Memories go back a while in small towns, and as regulars on this blog might already know, I stood for UKIP in Shrewsbury in the 2001 GE, and had ‘plastered and painted’ the town with the same posters and leaflets mentioned two post previously, which Nigel Farage asked me to distribute nationally for UKIP pre-the 2001 general election.
The painter’s tone of voice suggested that maybe at the time he either hadn’t believed me, or he hadn’t been too sure. Nine years on, he has, quite obviously, I am pleased to report, recovered from his former EU-agnosticism.
THOUGHT – I hope he’s not going to waste his vote on UKIP in 2010!
There are today more signs that Cameron could put up a good fight with the EU if elected.
For example, there can be little doubt as to which side Angela Merkel and the EU are supporting in the coming British general election, and that, my painter friend, will not be David Cameron. Germany’s pro-EU leader has not requested a meeting with him for an age, and this week she snubbed him again. She will be meeting Gordon Brown, but not David Cameron.
He would certainly have accepted the chance to look like a PM-in-waiting and meet up with the German Chancellor, had the opportunity been offered. Eurosceptics might take encouragement that the arch-EU supporter refuses to meet up with David Cameron, and is showing him again the cold Saxon shoulder.
Eurosceptics (especially Ukippers like Twig and Robin who frequent comments here) are always sure that Cameron is a sell-out. Yet there is still no certainty either way that Cameron is either pro- or anti- EU. My feelings are that he will become progressively more anti once in power, and follow the opposite path to previous Conservative prime ministers.
Merkel not meeting up with Cameron is another little clue as to the battle for Britain rapidly approaching.
The FT writes – Angela Merkel, the German chancellor, will not be meeting the Conservative leader when she arrives in Britain on Thursday for talks with Mr Brown. Mr Cameron denied he had been snubbed, saying: “She’s offered me a meeting in the next couple of weeks – I don’t know if it’ll be possible to take it up.”

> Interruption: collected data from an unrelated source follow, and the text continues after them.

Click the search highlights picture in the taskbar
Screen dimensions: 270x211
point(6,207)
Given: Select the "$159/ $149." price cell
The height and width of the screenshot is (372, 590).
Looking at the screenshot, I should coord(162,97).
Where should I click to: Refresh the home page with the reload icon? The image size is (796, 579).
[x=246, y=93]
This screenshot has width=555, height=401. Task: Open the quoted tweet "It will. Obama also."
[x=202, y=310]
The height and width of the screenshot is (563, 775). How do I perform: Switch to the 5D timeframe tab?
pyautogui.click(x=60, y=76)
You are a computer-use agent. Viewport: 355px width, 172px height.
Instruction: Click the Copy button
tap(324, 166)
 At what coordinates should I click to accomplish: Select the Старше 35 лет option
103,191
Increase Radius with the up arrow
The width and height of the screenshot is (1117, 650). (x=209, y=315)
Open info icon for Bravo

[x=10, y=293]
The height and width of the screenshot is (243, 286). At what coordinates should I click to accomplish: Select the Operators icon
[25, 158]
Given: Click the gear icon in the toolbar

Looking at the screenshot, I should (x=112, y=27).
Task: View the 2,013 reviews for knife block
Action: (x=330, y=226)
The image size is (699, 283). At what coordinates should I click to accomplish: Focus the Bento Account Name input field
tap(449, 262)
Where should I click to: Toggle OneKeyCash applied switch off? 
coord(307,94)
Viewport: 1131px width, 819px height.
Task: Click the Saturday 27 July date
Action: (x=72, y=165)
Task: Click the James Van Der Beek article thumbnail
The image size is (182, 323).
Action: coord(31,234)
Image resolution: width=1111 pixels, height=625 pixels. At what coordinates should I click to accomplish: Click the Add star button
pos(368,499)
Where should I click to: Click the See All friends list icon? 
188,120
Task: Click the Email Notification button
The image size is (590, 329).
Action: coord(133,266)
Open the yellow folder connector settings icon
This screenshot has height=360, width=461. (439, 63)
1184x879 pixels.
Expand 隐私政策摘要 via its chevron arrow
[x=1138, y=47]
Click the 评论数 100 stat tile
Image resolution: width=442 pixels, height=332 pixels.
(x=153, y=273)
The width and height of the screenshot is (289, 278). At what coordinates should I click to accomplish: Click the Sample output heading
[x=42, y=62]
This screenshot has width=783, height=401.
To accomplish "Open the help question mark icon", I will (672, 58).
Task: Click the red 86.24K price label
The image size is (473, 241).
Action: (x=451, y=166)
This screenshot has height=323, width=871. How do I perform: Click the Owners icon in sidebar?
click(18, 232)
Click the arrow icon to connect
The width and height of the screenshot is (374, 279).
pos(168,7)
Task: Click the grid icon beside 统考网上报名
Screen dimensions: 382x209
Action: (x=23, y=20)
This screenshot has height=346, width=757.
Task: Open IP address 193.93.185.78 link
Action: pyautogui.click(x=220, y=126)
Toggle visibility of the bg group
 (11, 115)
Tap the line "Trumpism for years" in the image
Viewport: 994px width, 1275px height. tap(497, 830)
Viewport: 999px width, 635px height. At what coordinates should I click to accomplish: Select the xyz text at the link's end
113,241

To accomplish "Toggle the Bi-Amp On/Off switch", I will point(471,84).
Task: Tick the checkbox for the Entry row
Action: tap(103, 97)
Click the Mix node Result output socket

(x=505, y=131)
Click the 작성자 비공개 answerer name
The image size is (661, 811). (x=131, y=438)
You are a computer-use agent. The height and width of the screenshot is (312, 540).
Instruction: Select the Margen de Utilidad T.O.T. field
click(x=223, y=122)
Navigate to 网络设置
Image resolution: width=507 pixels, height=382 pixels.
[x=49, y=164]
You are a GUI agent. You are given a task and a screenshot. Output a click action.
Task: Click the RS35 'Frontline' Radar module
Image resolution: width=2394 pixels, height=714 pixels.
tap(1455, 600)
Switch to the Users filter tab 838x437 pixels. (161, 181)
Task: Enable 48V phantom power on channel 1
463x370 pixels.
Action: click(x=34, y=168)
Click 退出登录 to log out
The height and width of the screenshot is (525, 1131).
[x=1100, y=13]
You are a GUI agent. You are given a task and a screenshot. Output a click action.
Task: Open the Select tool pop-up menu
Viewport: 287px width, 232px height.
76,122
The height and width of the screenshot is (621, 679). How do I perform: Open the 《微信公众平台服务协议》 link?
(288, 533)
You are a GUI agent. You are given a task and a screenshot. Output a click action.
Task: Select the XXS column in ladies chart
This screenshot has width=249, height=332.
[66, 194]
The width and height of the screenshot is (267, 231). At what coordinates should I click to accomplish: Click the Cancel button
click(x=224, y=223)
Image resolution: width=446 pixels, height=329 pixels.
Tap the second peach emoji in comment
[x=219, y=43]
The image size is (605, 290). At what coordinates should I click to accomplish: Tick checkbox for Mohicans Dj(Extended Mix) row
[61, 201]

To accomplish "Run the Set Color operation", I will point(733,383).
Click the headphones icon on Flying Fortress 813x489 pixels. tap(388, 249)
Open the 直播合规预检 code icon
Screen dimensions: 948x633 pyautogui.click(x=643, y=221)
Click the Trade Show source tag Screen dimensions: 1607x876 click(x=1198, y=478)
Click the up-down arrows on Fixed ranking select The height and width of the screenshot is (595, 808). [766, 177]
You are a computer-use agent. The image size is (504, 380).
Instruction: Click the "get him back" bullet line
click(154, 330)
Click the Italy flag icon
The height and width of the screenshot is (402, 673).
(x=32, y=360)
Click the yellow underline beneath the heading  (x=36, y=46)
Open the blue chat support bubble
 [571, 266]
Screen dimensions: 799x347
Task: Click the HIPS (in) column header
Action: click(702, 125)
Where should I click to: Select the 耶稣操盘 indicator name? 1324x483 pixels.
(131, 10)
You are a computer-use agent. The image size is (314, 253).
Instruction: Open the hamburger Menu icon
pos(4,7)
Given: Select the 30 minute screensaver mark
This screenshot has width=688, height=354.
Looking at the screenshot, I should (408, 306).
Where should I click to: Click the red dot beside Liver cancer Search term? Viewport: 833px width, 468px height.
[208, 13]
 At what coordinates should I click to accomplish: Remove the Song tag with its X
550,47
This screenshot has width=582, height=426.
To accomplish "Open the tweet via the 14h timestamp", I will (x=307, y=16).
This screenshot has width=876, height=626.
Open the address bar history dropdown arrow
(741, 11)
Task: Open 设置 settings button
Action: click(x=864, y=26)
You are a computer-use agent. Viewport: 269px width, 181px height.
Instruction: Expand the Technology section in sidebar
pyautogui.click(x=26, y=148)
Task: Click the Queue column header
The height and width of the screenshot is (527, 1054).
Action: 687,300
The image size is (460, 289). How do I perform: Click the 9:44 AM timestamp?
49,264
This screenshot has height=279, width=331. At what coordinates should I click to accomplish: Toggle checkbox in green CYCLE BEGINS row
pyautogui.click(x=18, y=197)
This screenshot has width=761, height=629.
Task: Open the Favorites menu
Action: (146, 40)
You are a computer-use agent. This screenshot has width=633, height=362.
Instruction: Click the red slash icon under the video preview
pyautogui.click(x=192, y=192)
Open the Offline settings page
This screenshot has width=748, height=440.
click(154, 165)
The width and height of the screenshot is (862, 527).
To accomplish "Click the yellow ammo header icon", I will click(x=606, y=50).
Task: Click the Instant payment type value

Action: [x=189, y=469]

Asked if he was prepared for power, after more than four years as opposition leader, Mr Cameron replied: “I’m ready yes to step up to the plate and do what is of course a daunting job and many daunting challenges but ready to lead in that way, yes.”
MY EUROSCEPTIC’S CHARTER 2010
I will repeat my eurosceptic’s strategy for 2010, which is very different from the 2001 strategy. In 2001, the EU was not thought of as being of much relevance to politics. The main campaigning problem was to raise its priority up peoples’ list of key issues. Hague had no chance of winning the election, and a UKIP were a way to register a strong protest without affecting the result of the election.
2010 couldn’t be more different. Far more people are now aware that they don’t like the EU, and that it is damaging the quality of our lives, and our economy. Cameron has a very good chance of winning the election, and it would be nuts not to get a large number of eurosceptics in the Conservative Party elected back into Westminster. There was still a sizeable rump of europhiles in the Conservative Parliamentary Party in 2001. In Shrewsbury my Conservative opponent was Anthea MacIntyre who had actually campaigned for the Euro. Most of the well-known europhiles have now gone into retirement.
Today Shrewsbury has a Conservative MP Dan Kawcynski, who is a very different animal.
The eurosceptic strategy 2010 –
1. Cameron to win power.
2. Farage into Buckingham.
3. If Cameron fails, a backbench revolt and turf him out.
4. If that fails, Conservatives will finally have no choice but to rally to UKIP.
5. If that fails, a military coup d’etat to re-establish democracy.
6. If that fails, invent a time machine, travel back to 1950 and strangle the EU at birth.